Japadog: A Disgusting Fusion of Corporate and Ethnic Racism

Photo Courtesy of The Los Angeles Times
Photo Courtesy of The Los Angeles Times

 

Japadog? Really? Is The Los Angeles Times really promoting racism by playfully using a racist slur in their headlines to highlight a fusion of Japanese food and hot dog? What is a Japadog? Wasn’t the reporter, Jenn Harris, even thinking when she wrote the story that Japadog would be offensive? Obviously she’s Asian American, and possibly Japanese American, but doesn’t she realize that Japadog is offensive?

I wonder, if an African American reporter would have done a story in South Los Angeles, (a predominately black and African American neighborhood) about a person from the continent of Africa who created a fusion delicacy: Southern food with hot dogs and called it N*ggadog?

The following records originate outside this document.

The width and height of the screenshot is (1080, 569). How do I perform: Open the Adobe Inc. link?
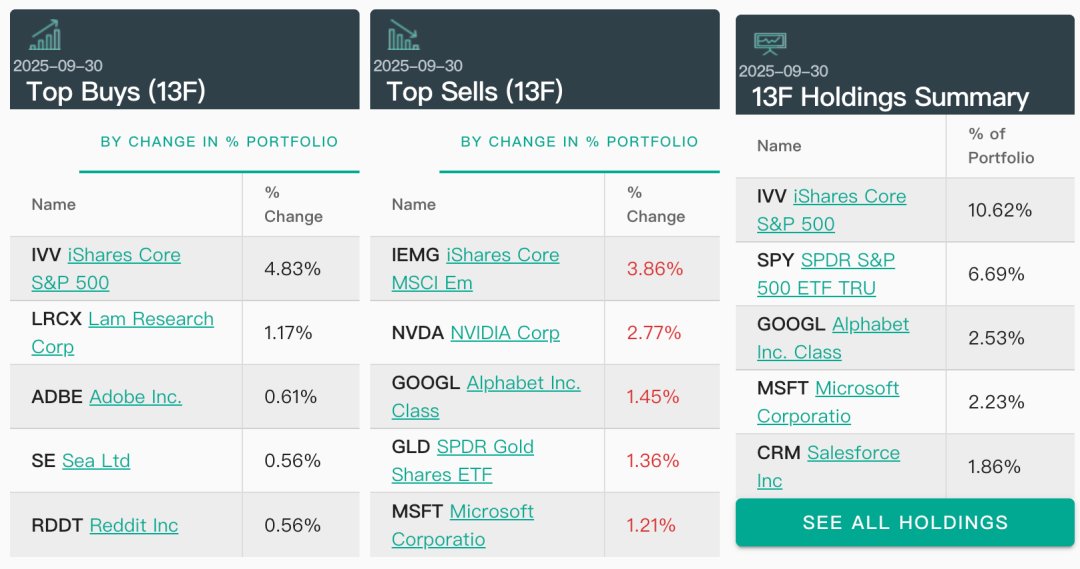tap(135, 397)
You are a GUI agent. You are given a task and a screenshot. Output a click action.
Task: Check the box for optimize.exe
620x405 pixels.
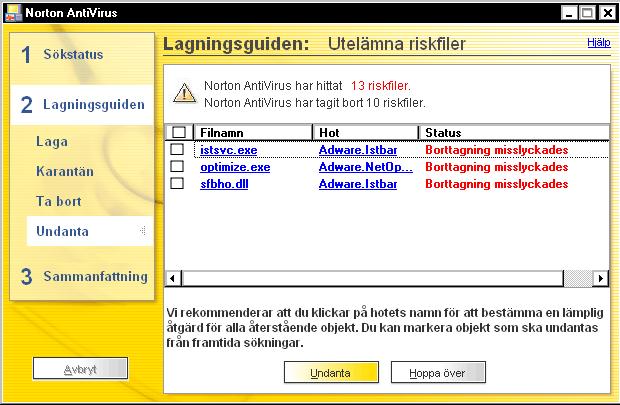click(177, 166)
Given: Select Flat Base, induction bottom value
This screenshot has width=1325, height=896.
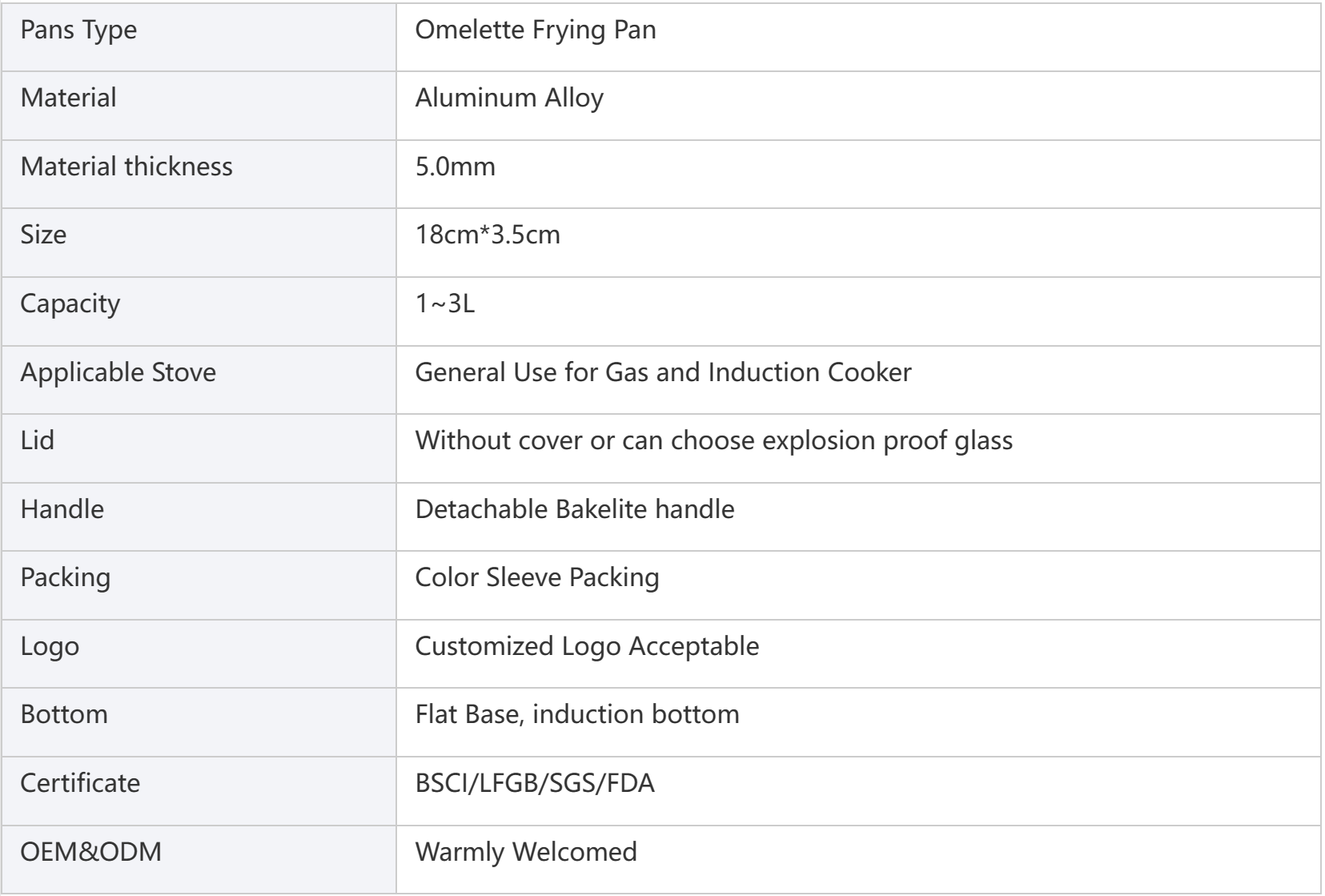Looking at the screenshot, I should (x=577, y=714).
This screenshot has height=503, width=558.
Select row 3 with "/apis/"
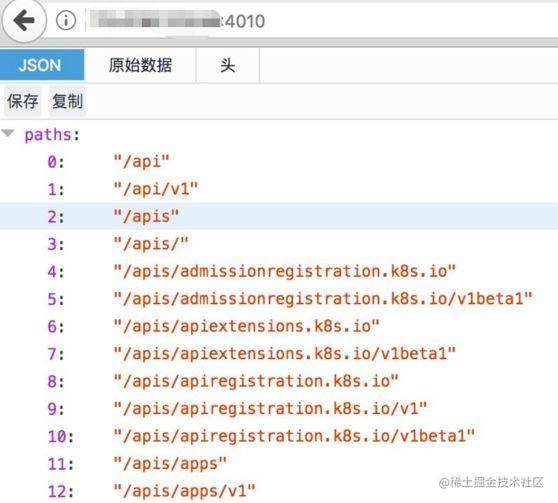pos(279,244)
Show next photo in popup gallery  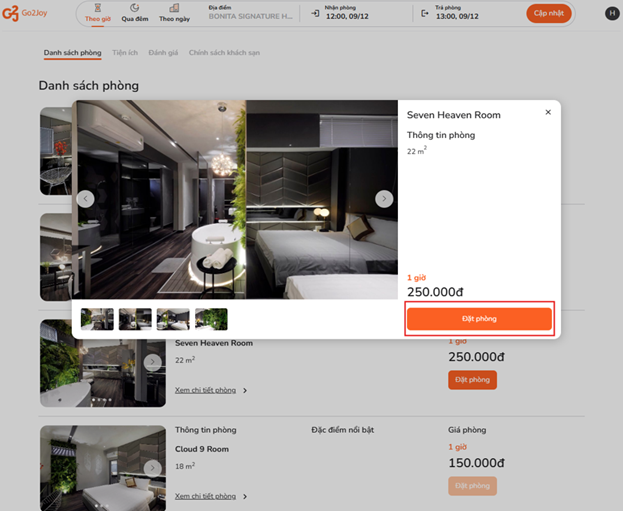384,199
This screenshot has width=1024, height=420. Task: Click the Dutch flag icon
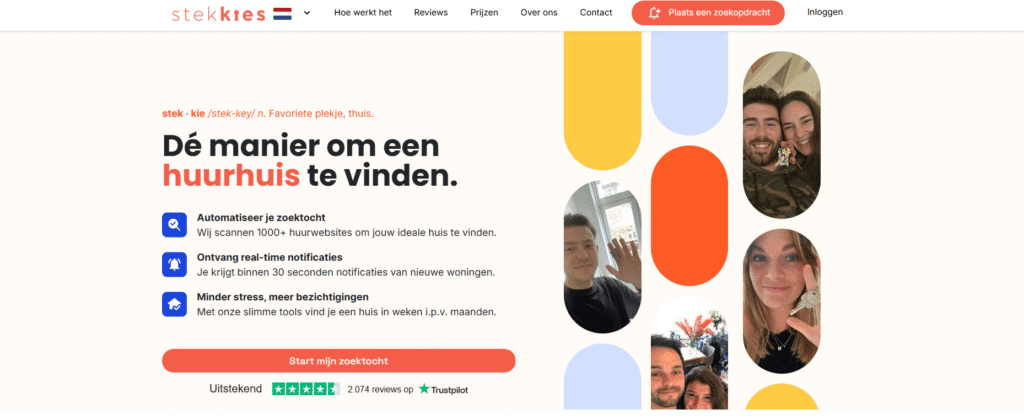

I’m sure the editors would throw the story away and wouldn’t think about posting this online.

Yet the story Harris wrote, she being Asian and all, and the word Jap does not have the same bite as the “N” word…which would be OK. Well it’s not. We are not Japs and neither the editors nor some immigrants from Japan can speak for Japanese Americans and assume that Japadog is OK.

This is what happens when the so-called model minority is placed in second class status. We are either a successful ethnic group that transcends racism or our culture is no longer a culture but so Americanized that using the word Jap in Japadog is not a big deal.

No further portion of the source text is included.